Xen is a free virtualization system similar to VMware but different. It allows us to run multiple servers/operating systems all on one physical piece of hardware while providing isolation between them.
What is AoE?
AoE is a SAN technology. Similar to Fibrechannel (but far less expensive) or iSCSI (but far simpler and more efficient).
What are the advantages of Xen and AoE for our company?
Xen allows us to more efficiently utilize our hardware resources. The majority of cpu power on your average computer goes unused. Even on servers. They just sit there waiting for something to happen. Even if we get a web request every second the time between one request and the next is an eternity for a cpu running at 2 gigahertz. But powerful cpu's are needed for those short bursts of activity. By using Xen to run multiple servers in their own domains (areas of memory) completely isolated from each other on the same physical hardware we can squeeze more utilization out of our existing CPU's/servers. This means we can get by with fewer CPU's, less rackspace, use less power, and require less air conditioning. By encapsulating the servers into this sort of infrastructure it also allows enhanced management capabilities by allowing the administrator (such as myself) to be able to get console access on the server or restart the server while remote instead of having to drive to the datacenter (which in our case is a 30 minute drive down to Kearny Mesa).

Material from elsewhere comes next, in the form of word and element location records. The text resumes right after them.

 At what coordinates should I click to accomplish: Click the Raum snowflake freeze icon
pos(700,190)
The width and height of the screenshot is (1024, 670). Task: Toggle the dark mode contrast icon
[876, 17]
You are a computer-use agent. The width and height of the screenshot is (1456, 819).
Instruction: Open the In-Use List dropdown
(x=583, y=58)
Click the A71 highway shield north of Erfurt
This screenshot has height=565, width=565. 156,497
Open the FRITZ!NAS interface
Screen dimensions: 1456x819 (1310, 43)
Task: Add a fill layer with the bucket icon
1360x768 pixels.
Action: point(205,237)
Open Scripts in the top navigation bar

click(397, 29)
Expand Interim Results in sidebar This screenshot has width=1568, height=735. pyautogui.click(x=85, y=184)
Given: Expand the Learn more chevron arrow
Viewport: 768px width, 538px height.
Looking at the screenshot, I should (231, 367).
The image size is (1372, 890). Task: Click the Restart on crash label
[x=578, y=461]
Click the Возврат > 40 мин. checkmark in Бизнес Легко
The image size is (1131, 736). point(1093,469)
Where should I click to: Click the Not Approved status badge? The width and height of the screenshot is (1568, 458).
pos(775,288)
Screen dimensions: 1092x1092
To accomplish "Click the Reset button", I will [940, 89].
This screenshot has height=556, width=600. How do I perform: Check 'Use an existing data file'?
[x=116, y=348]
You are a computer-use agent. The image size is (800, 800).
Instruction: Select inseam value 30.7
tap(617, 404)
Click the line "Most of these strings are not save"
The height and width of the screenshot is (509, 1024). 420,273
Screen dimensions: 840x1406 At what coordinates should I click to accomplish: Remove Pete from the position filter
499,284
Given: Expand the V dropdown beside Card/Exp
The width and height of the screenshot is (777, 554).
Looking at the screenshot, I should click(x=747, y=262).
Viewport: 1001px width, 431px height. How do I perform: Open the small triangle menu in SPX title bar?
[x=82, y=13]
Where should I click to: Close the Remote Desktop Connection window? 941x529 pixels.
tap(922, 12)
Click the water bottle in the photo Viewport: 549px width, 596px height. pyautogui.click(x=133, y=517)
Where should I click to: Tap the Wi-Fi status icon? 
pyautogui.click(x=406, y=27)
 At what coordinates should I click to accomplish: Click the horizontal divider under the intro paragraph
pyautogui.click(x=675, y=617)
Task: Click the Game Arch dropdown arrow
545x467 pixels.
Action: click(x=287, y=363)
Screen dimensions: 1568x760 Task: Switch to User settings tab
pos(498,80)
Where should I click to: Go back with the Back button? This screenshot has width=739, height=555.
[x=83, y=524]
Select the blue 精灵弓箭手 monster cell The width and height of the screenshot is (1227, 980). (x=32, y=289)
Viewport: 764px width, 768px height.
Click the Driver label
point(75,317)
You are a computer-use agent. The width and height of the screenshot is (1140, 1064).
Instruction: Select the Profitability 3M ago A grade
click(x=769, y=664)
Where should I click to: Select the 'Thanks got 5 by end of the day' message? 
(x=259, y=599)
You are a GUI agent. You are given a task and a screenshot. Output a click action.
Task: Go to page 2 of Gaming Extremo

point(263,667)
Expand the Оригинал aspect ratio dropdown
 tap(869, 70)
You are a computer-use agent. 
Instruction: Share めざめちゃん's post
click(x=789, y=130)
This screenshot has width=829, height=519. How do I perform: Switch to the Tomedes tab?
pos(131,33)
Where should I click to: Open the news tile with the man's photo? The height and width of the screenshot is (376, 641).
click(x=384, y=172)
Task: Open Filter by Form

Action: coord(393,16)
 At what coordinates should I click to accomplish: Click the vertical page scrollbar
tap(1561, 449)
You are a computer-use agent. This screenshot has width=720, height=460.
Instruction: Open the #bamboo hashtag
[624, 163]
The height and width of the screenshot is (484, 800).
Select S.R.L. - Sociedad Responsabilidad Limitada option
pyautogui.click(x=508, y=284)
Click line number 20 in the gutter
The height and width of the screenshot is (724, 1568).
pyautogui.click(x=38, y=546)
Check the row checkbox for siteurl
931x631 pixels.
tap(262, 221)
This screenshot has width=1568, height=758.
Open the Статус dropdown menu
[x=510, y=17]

AoE allows us to put a bunch of disk in relatively inexpensive and low CPU powered servers on the network and allow the rest of the servers to access it exactly as if the disk were locally installed in that server. This is advantageous because we can now aggregate all of our disk into one system and treat it like a pool of storage where we can dole out an appropriate amount of disk to each server (often only 10 or 20G is needed) instead of having to put in a dedicated 250G disk which is the minimum you can easily buy these days and waste a lot of disk and power to run it.
The combination of Xen and AoE allows us all of the above plus some interesting fault tolerance abilities. There are now two levels of redundancy in our disk systems and an extra level of redundancy in the cpu's also in that if one cpu fails (or the associated motherboard, RAM, or network card) we can easily switch the servers that were hosted on that machine over to another cpu on the network with either zero or very minimal downtime whereas previously that kind of failure would have required me to drive down to the datacenter and shuffle hardware around or buy new hardware to replace the failed system which all takes time and can result in prolonged downtime.
Yes, you're wrong. You can set up iSCSI over Gb ethernet using nothing more than a normal Linux box with normal disks.
You can even have a pair of servers with a GigE crossover running NBD to provide 'network RAID 1' of the disks with transparent hot failover.
Indeed, why would they?
Because being able to dedicate a "machine" to each service rather than trying to run dozens of different services on the same machine vastly simplifies operations.
Pay attention now. This is not how Google runs their datacenter.
How Google runs their datacentre is not relevant to most people, who have vastly different requirements, budgets and capabilities.
Shop around. One can find power-efficient 1U boxes. Sometimes non-rackmount is better, including weird stuff like the Mac Mini. Be willing to look beyond Intel and AMD. VIA makes some low-power chips.
Indeed. Then instead of the 2-4 power connections, ethernet connections, fibre channel connections, the cooling capabilities, electrical capacity, 4RU (or less, with other hardware options) of rack space, etc you need for a single machine running 30 VMs, you need *60* power/ethernet/FC ports, higher cooling and power needs, 30 rack units, 30 KVM/serial/RJ45 ports, etc.
Price those out in a datacentre and suddenly that "expensive, single point of failure" becomes cheap and easy to turn into 3 or 4 machines running VMs.
That's just the basic physical footprints - this is before even getting into the _manageability_ advantages of VMs over physical machines (eg: being able to roll out new servers by running an install script and coming back 20 minutes later, instead of having to get physical hardware specced, ordered and installed).